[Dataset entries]
▼▼▼

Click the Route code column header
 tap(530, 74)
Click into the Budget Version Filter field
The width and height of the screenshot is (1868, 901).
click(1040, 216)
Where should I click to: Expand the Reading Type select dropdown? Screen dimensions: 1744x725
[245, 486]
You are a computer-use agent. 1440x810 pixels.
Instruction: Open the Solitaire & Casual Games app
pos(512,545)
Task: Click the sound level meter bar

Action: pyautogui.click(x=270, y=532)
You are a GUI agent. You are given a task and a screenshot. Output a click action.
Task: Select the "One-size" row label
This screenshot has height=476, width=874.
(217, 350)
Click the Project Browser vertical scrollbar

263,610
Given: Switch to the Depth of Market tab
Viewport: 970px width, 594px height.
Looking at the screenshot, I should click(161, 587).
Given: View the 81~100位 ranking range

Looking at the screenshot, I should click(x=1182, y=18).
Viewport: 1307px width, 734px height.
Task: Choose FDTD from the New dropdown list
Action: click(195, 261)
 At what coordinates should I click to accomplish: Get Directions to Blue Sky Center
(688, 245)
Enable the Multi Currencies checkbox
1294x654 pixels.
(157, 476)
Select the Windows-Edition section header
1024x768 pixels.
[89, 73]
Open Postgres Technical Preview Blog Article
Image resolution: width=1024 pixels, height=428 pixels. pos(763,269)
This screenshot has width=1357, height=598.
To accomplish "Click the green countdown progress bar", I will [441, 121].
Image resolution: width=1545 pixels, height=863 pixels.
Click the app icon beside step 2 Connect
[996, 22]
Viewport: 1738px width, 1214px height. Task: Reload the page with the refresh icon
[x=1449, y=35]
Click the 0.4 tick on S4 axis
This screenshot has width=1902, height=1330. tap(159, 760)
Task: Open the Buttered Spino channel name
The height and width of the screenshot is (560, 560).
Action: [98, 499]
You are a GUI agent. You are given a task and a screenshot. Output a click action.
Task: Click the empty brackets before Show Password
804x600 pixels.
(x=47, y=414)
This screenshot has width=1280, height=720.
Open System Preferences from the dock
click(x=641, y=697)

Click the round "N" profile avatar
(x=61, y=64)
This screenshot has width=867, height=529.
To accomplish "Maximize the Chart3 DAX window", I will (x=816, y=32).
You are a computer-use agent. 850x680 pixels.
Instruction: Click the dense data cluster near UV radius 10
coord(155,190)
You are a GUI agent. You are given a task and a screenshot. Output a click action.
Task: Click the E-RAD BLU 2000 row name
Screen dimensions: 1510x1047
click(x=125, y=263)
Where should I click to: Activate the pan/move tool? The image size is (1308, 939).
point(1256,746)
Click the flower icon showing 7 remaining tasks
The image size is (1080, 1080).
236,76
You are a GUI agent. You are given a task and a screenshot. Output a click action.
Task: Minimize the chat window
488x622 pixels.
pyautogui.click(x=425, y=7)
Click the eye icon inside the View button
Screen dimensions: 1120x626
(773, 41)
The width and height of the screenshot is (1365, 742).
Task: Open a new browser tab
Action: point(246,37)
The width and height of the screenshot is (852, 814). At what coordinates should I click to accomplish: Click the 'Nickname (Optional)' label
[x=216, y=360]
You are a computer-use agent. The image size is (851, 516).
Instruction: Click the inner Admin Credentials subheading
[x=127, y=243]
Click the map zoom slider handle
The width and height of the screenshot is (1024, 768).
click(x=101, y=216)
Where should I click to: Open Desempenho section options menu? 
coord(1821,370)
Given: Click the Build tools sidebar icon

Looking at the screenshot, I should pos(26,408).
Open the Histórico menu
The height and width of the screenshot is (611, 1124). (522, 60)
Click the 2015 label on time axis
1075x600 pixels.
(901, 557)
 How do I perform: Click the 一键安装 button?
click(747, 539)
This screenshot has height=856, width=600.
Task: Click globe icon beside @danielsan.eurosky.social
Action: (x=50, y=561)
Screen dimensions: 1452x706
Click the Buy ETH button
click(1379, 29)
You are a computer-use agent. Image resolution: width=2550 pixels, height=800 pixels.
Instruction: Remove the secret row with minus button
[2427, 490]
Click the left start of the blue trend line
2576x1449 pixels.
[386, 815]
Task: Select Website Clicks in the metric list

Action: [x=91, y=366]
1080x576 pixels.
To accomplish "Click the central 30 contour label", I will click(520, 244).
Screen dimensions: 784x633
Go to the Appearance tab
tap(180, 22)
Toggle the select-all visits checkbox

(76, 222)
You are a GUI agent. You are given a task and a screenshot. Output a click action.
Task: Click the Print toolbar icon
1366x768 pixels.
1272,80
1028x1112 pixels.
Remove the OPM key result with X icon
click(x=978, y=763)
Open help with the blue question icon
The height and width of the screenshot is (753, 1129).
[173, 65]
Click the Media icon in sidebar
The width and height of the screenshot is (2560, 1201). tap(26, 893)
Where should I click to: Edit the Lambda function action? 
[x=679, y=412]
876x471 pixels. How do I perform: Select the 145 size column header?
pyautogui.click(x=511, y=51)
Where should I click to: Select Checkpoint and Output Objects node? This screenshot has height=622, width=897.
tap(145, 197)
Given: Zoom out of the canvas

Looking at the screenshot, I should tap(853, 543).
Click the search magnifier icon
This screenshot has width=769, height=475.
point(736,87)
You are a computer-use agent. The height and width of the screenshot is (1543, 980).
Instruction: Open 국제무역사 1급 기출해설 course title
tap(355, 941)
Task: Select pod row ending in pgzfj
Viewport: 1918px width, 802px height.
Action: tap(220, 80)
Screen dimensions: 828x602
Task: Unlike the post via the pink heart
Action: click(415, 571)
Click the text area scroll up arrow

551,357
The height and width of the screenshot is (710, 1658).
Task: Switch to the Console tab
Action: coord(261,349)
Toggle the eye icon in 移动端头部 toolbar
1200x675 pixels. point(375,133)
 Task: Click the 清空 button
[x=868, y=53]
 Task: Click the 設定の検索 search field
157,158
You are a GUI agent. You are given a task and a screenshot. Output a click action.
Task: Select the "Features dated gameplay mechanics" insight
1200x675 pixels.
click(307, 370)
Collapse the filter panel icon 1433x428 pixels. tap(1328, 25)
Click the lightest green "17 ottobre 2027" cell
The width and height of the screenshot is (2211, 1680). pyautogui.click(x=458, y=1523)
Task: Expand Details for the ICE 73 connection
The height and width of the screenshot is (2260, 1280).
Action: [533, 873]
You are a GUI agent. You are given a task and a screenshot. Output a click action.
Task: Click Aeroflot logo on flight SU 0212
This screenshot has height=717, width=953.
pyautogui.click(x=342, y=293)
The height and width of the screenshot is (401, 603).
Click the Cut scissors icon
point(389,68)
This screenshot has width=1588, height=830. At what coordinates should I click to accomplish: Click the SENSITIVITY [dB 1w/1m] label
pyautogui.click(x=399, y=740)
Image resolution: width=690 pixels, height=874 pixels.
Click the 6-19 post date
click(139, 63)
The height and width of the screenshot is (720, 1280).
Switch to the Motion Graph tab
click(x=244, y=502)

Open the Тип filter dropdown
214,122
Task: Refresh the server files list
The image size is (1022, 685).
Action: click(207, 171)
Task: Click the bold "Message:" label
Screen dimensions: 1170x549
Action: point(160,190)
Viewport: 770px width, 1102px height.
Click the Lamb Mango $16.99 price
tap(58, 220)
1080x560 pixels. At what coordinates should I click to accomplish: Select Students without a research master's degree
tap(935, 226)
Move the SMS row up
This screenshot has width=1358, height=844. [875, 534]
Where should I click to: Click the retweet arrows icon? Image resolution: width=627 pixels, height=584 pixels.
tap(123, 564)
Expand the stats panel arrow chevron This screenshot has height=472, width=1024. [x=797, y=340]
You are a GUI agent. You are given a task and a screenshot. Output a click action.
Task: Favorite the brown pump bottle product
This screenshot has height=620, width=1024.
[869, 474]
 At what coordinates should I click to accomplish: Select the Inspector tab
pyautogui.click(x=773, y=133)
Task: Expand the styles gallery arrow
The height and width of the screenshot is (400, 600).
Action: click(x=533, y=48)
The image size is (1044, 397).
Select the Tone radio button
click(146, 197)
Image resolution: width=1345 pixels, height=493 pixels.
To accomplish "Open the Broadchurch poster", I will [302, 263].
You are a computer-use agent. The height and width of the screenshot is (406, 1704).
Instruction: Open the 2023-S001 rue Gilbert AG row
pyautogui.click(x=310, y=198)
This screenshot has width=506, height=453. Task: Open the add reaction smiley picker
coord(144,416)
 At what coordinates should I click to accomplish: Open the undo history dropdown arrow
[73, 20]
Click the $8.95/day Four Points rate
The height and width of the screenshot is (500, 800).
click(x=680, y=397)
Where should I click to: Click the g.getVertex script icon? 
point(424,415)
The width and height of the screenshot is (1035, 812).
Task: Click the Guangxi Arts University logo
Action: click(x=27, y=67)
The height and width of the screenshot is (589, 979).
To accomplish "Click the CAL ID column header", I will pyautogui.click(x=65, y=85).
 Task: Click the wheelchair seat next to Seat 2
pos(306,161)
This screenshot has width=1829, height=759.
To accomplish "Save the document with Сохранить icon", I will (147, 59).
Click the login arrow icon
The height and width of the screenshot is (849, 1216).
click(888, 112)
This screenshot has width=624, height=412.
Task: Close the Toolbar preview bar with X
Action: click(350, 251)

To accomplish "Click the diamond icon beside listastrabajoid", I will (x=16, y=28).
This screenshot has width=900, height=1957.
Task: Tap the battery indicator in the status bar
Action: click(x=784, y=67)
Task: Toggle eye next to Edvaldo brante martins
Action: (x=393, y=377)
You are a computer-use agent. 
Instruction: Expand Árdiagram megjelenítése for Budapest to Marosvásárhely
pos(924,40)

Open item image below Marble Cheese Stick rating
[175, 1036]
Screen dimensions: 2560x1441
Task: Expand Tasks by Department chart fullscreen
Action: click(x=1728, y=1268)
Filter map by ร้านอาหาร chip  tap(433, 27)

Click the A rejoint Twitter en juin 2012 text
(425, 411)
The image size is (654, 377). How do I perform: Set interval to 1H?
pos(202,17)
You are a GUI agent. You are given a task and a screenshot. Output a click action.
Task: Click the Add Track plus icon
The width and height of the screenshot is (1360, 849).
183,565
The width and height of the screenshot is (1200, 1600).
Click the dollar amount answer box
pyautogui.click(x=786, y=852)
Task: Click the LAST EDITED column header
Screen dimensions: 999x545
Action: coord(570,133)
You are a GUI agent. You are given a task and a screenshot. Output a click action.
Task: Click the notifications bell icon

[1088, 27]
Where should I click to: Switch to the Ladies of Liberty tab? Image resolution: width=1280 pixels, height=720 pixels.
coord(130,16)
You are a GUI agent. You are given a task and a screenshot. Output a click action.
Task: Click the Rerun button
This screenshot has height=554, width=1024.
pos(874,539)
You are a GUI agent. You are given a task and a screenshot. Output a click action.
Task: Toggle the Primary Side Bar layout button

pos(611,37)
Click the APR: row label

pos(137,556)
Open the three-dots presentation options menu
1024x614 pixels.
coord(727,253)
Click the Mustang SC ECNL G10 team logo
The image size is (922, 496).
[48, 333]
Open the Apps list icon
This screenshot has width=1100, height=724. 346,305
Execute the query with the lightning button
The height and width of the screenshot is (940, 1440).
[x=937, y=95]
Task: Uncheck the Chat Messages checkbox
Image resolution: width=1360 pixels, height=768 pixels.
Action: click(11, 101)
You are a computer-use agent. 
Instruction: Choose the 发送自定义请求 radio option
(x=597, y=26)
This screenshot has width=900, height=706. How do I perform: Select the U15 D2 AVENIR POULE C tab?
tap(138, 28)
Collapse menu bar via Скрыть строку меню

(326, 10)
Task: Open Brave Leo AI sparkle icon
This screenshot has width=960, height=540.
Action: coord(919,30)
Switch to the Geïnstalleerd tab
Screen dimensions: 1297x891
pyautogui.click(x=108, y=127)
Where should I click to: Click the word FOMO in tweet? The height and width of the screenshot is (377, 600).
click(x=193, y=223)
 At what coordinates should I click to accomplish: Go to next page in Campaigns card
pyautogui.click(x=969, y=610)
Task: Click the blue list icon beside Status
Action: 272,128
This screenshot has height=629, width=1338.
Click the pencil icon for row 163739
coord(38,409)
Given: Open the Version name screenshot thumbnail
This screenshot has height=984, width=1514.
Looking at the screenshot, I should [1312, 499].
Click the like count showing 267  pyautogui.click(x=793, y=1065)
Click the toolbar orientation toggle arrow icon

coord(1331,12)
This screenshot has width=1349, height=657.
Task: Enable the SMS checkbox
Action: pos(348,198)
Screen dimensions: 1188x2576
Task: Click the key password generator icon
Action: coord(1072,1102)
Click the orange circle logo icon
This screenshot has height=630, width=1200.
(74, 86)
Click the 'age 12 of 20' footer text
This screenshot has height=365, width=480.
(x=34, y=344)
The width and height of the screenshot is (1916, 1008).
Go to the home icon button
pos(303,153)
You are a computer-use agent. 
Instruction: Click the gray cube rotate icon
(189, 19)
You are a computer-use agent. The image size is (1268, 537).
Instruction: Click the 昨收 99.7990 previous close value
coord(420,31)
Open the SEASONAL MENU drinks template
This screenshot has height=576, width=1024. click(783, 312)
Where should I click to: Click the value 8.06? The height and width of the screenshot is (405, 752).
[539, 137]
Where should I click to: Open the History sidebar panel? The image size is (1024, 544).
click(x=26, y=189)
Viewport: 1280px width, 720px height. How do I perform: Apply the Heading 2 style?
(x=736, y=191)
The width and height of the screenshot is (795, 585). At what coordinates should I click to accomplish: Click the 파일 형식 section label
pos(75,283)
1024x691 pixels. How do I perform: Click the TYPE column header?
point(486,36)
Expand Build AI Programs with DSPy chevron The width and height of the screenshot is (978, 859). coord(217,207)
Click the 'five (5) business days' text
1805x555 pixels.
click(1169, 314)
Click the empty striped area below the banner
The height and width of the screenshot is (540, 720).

▲▲▲

Your answer should be each line from the entries that includes the string "computer".

You are a computer-use agent. 1440x810 pixels.
You are a computer-use agent. 850x680 pixels.
You are a computer-use agent. The image size is (851, 516).
You are a computer-use agent. Image resolution: width=2550 pixels, height=800 pixels.
You are a computer-use agent. The height and width of the screenshot is (1543, 980).
You are a computer-use agent. The height and width of the screenshot is (406, 1704).
You are a computer-use agent. 
You are a computer-use agent. 
You are a computer-use agent. 
You are a computer-use agent. The image size is (1268, 537).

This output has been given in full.